Käthe Recheis beteiligte sich an einem Buch über die Weisheit der Indianer und fand in der Aussage von Tatanga Mani ihre Haltung, die auch für uns sehr wichtig sein kann: „Für euch Weiße waren wir Wilde … Wenn wir der Sonne, dem Mond oder dem Wind unsere Loblieder sangen, beteten wir in euren Augen Götzen an. Ohne uns zu verstehen und nur weil unsere Art der Anbetung anders war als eure, habt ihr uns als verlorene Seelen verdammt. Wir sahen das große Werk des Großen Geistes in seiner ganzen Schöpfung: in Sonne, Mond, Bäumen, Bergen und Wind. Manchmal traten wir durch das, was er geschaffen hat an ihn heran … Die roten Wilden waren immer enger mit der Natur verbunden als die weißen Wilden. Die Natur ist das Buch jener großen Kraft, die ihr Gott nennt und die wir den Großen Geist nennen“ (Weißt du, dass die Bäume reden, Seite 44).

Liebe Schwestern, liebe Brüder,

ich glaube nicht, dass der Mensch aus Angst die Erde retten wird. Ich glaube auch nicht, dass der Mensch aus seiner Verantwortung gegenüber den kommenden Generationen weniger konsumieren und weniger Rohstoffe verbrauchen wird; dass er also sich selbst einschränkt und seine Lebenshaltung verändert. Der einzige Weg zur Rettung der Schöpfung liegt in der Erkenntnis, dass wir uns vom Plan Gottes total entfernt haben. Zurück zur Krippe – wo Esel, Schaf, Frau, Mann und Kind, wo Tier, Mensch und Gott friedlich beieinander liegen. Zurück zur Vision des Propheten Jesaja, in der Kalb und Löwe zusammen weiden, Kind seine Hand in die Höhle der Schlange streckt und man nichts Böses mehr tut und kein Verbrechen begeht.

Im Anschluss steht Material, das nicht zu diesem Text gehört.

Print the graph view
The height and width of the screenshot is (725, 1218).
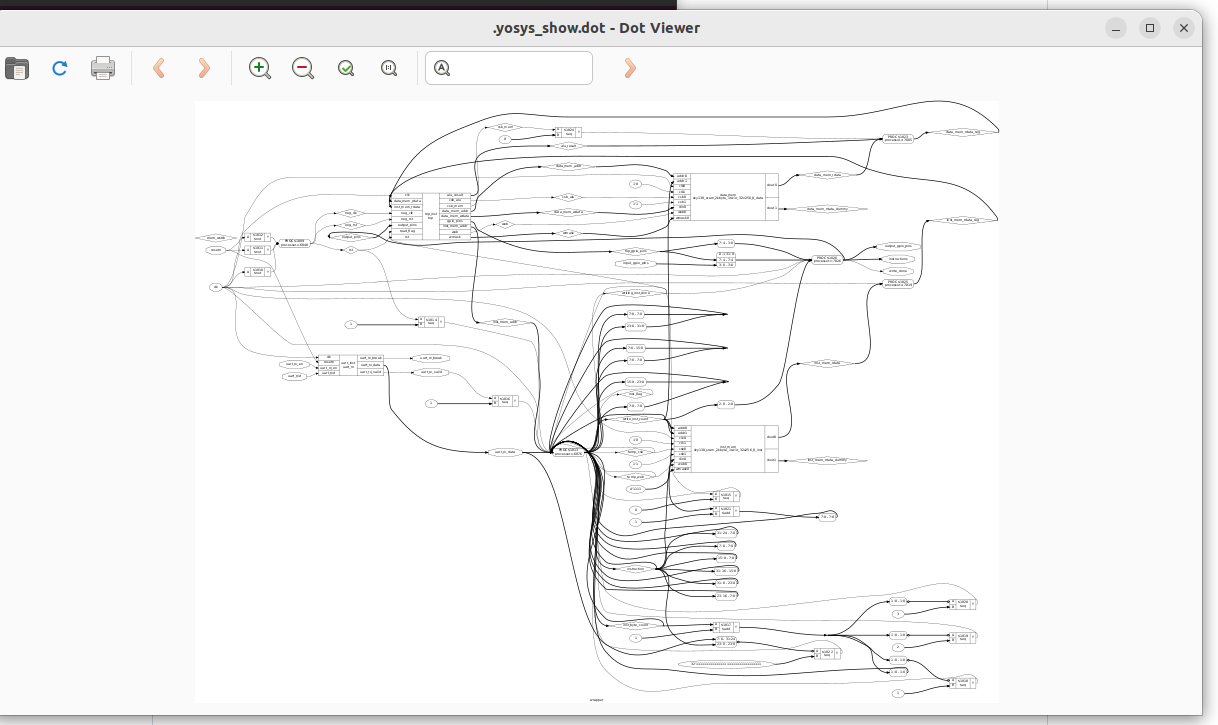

Nicht Angst verändert die Welt, sondern der Wille, dass sie sich wieder nach dem Plan Gottes dreht, dass sie zum Lebensraum für alle wird. Nicht Angst verändert die Welt, sondern der Glaube, dass sie von Gott gut geschaffen ist und dass alles in ihr einen guten Platz haben soll: der Stein, der Baum, das Tier, der Mensch und auch Gott. Ich wünsche uns allen, dass es uns gelingt, zu der Ursprungsidee Gottes zurück zu finden und aus ihr unseren Alltag zu gestalten.